You can boil down most economic policy debates — starting with Hamilton versus Jefferson and moving to Bush versus the Democrats — to this tension: how can you promote equality without killing off the genie of American prosperity? The trade-off is clear at the extremes but fuzzier in the middle. A little redistribution, cleverly designed, doesn’t hurt. One example might have occurred during the late ’90s. The stock market was crowning multimillionaires, but the poor also did a little better. Among households with children, cash earnings of the poorest quintile doubled (though their earnings, at $13,000, remained meager and have tapered off more recently).
Most of the improvement at the bottom was because of people working more hours rather than for higher wages: a red-hot economy provided more jobs. The retooled federal welfare program, however, as well as the expansion of the earned-income tax credit (E.I.T.C.), gave people an added financial incentive to work.
Some redistribution is clearly good for the entire economy — providing public schooling, for instance, so that everyone gets an education. But public education aside, the United States has a pretty high tolerance for inequality. Americans care about “fairness” more than about “equalness.” We boo athletes suspected of taking steroids, but we admire billionaires.
...When it comes to raising the bottom in the short term, Washington basically has two choices: it can try to change market outcomes or it can redistribute after the market results are in. The first method is more intrusive. It includes limiting trade, regulating the workweek or restricting access to certain jobs, through mechanisms like licensing. Since the ’70s, the United States has moved away from such market interventions, but Congress seems to be acting on two of them. It just voted to raise the minimum wage, for the first time in 10 years, and it is seeking a compromise to revise the immigration laws.
And what about redistribution after the fact? The United States does less of it than Europe, and less of it than we used to. Even though the United States is richer than Belgium, a poor person in Belgium is better off than one here. On the other hand, the price for being Belgian is steep: Belgium’s median disposable income — what people have left to spend after they pay taxes and collect welfare-type payments — is only 72 percent as high as ours.

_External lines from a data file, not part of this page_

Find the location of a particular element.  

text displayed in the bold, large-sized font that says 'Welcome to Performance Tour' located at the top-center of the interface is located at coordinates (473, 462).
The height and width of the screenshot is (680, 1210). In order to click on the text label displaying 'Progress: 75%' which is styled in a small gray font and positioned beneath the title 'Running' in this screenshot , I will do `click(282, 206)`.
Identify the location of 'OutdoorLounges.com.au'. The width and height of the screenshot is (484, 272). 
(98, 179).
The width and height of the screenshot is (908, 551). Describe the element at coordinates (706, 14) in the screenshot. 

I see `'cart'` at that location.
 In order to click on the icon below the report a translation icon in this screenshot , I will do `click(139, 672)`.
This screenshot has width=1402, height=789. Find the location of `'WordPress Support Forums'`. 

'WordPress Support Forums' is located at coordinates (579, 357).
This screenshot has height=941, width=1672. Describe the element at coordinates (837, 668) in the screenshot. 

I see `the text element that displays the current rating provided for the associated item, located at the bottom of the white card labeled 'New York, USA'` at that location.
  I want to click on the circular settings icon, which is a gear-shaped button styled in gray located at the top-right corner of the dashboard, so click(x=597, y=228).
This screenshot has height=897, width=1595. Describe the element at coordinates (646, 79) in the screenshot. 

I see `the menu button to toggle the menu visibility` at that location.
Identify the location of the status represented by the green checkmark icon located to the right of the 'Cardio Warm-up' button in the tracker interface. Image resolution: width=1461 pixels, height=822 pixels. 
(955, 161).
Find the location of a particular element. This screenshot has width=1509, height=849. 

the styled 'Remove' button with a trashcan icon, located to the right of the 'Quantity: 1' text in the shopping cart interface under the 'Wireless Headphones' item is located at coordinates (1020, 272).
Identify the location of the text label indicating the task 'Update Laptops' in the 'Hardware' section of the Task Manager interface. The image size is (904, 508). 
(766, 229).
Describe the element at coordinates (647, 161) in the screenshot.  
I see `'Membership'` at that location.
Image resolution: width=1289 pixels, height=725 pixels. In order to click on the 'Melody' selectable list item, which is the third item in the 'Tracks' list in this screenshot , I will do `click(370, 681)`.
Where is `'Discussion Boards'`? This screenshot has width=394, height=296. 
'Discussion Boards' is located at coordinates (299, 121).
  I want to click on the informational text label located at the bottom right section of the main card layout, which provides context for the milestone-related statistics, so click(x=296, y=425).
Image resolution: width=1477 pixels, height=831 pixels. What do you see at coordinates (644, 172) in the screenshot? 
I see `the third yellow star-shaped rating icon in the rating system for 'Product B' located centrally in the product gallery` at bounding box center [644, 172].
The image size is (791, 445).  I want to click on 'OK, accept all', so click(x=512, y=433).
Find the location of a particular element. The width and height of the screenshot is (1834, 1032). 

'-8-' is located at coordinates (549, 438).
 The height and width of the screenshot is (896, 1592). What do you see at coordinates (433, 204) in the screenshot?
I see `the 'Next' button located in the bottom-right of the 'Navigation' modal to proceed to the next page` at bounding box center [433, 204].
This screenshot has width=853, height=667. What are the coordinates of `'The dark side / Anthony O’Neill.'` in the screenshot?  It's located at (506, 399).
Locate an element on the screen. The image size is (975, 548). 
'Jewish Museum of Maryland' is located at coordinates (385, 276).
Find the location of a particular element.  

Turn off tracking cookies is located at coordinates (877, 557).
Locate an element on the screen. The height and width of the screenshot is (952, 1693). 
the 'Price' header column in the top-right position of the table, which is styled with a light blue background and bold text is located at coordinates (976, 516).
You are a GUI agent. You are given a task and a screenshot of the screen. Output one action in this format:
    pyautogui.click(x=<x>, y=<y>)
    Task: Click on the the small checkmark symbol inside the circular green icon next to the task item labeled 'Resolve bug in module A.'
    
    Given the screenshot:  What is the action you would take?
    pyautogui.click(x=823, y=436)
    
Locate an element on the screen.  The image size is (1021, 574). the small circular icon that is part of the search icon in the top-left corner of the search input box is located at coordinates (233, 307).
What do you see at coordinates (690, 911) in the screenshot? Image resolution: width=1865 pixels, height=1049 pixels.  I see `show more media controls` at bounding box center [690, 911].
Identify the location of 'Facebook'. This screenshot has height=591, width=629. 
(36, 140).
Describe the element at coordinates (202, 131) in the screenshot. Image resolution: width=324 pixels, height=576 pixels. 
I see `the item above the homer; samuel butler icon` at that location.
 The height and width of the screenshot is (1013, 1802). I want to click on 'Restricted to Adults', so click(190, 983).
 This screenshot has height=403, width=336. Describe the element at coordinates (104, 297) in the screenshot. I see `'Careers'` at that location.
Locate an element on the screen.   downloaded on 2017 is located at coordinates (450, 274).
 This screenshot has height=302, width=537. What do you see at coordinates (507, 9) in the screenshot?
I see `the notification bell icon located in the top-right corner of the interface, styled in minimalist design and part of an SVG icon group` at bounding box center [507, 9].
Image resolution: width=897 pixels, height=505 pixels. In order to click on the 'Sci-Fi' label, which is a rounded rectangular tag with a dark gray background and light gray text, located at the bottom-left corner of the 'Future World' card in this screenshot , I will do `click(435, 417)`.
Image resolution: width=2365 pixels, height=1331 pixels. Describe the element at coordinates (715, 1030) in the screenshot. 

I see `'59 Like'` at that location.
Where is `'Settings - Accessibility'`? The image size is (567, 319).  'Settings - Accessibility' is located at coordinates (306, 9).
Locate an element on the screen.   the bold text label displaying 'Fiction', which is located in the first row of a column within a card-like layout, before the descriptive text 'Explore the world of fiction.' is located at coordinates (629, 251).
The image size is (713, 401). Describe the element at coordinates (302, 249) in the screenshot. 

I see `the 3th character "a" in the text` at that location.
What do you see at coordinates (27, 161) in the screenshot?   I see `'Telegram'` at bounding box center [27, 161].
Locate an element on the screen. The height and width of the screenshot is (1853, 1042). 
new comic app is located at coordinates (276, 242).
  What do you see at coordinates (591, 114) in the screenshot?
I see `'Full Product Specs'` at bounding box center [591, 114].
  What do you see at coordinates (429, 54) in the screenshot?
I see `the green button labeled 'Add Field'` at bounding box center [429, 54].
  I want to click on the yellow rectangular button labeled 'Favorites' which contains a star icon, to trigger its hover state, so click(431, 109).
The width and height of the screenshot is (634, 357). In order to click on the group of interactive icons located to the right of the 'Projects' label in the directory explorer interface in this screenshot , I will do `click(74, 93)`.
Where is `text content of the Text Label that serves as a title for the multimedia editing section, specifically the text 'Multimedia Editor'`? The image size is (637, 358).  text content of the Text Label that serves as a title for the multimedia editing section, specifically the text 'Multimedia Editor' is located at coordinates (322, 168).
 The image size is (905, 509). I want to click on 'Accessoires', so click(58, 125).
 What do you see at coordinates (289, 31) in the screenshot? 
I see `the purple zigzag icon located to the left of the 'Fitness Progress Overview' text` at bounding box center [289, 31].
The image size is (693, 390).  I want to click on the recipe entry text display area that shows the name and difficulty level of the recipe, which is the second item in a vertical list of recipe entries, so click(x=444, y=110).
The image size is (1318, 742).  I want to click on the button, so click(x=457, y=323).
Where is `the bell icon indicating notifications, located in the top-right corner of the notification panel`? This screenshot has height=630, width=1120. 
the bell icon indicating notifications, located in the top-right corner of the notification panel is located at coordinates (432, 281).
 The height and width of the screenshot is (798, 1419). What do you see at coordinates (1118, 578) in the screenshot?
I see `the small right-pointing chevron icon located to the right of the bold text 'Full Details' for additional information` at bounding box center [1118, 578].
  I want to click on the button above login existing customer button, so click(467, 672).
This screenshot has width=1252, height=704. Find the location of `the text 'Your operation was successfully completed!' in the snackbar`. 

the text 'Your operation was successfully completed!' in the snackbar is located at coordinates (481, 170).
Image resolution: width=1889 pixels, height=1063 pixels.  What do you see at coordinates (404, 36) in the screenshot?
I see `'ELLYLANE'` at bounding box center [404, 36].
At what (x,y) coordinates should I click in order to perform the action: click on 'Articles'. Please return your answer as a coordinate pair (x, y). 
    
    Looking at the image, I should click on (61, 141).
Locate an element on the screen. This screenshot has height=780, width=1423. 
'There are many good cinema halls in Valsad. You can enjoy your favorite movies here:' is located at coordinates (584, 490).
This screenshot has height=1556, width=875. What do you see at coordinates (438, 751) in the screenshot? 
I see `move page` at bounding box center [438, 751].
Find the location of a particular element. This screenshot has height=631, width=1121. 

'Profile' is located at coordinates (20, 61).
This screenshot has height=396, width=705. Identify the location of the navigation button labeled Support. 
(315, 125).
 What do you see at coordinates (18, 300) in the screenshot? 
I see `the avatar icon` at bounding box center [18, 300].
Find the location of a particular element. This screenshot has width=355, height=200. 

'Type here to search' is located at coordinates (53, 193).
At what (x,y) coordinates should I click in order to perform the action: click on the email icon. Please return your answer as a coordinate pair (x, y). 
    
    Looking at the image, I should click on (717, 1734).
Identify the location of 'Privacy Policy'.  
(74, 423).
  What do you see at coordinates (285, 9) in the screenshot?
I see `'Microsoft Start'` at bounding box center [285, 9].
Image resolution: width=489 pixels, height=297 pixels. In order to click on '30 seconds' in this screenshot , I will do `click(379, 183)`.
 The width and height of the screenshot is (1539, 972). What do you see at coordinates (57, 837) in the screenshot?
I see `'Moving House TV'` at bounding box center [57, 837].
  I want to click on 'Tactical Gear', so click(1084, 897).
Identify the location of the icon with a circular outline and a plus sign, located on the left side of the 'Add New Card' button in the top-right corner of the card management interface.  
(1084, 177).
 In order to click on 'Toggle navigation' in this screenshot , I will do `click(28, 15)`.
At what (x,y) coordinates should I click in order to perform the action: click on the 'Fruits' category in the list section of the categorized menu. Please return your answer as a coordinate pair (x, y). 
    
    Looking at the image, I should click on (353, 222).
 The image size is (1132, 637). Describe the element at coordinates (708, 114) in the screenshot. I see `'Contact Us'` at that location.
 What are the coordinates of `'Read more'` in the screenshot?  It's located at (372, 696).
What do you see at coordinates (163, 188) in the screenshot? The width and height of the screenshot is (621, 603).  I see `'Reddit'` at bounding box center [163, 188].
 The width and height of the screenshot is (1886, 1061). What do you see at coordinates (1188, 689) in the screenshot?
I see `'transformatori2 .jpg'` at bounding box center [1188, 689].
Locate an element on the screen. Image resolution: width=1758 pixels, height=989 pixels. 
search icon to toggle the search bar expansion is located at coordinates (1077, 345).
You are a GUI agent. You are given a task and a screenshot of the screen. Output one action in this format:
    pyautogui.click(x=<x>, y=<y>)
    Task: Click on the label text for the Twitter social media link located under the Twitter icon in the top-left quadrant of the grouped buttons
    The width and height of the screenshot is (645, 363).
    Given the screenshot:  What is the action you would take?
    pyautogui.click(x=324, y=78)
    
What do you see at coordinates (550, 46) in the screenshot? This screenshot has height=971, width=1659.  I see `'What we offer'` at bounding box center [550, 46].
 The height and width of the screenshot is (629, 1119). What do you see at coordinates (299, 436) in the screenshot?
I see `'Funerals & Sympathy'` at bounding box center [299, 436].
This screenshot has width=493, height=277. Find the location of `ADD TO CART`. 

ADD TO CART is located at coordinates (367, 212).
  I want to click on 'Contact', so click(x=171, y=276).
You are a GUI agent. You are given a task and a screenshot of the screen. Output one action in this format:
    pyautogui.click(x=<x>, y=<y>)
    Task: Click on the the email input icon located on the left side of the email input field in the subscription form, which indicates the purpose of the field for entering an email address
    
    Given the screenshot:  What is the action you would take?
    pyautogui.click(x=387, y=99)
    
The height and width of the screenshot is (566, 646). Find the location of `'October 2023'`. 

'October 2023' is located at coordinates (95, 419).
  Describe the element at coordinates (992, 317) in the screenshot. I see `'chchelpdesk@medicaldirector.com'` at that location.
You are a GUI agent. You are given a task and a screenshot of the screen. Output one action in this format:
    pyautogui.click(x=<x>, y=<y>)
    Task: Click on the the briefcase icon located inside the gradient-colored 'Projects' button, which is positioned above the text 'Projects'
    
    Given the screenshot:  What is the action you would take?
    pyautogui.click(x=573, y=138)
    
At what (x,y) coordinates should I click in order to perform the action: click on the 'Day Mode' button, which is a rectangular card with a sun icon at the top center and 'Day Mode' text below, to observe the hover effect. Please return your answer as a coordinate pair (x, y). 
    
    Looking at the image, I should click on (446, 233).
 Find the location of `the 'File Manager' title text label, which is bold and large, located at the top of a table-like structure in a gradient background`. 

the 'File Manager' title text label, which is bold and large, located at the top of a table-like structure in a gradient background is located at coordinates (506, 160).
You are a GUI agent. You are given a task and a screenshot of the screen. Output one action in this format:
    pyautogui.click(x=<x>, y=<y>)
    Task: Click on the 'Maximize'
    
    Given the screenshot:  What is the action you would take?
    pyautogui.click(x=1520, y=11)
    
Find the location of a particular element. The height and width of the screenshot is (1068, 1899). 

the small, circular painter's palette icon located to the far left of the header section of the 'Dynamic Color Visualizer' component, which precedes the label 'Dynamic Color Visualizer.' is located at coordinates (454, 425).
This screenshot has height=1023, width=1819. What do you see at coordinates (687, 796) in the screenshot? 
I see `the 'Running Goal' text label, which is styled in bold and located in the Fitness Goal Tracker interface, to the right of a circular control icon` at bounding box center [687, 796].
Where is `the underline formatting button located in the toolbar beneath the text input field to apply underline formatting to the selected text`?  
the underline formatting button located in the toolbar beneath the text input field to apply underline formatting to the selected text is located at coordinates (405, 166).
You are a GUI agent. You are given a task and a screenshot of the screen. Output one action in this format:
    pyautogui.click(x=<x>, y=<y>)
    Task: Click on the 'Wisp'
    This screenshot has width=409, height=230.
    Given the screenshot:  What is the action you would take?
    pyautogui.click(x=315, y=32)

Even in the United States, the rich pay a disproportionate share of the federal income tax, which mildly reduces inequality. Other taxes, however, like Social Security, are regressive: the rich pay a lesser share. Thus, the upper tenth of households pay 70 percent of the income tax, but only 52 percent of all federal taxes. State sales taxes make the system even more regressive, because poorer people spend a higher share of their total income on them. Kevin Hassett, of the American Enterprise Institute, estimates that a family of four earning $50,000 pays exactly the same share of its income (30 percent) on taxes as one earning $150,000.
There is little agreement on how much redistribution is too much. But common sense tells you that a small increase in taxes when rates are relatively low, as they are now, isn’t going to curb people’s animal spirits. Higher taxes in and of themselves, however, won’t cure inequality. The point of taxing, as Becker is quick to point out, isn’t to confiscate: it’s to raise revenue for things that will benefit society, in this case helping those at the bottom. Though such thinking is a good argument for further expanding the E.I.T.C., which rewards people for working, in the long run you want to get folks moving up the skills ladder, so fewer people are in need of wealth redistribution. That this hasn’t happened is rather a conundrum. The incentives are certainly there. College grads make more than 40 percent more than high-school grads. Those with postgraduate degrees earn twice as much.
To Becker, this is a good thing; it offers an incentive for people to pursue education. The trouble is, it hasn’t worked. The Americans that Freeman once called overeducated are plainly undereducated today. Only about a third of the population graduates from college. Among the poor, there has been only a very slight increase in college-graduation rates.
To get more Americans to enroll in and complete college, the theory goes, you can either fix the schools (more teachers, longer school years, more student loans or fix the students (more nurturing of kids from disadvantaged homes). Both approaches would cost a lot. But if you’re worried about inequality, it’s hard to see any alternative. Hamburger flippers simply don’t command a high wage. We can pass laws to change that — a minimum price for cheeseburgers, maybe — or we can, finally, invest in teaching the flippers to do something else.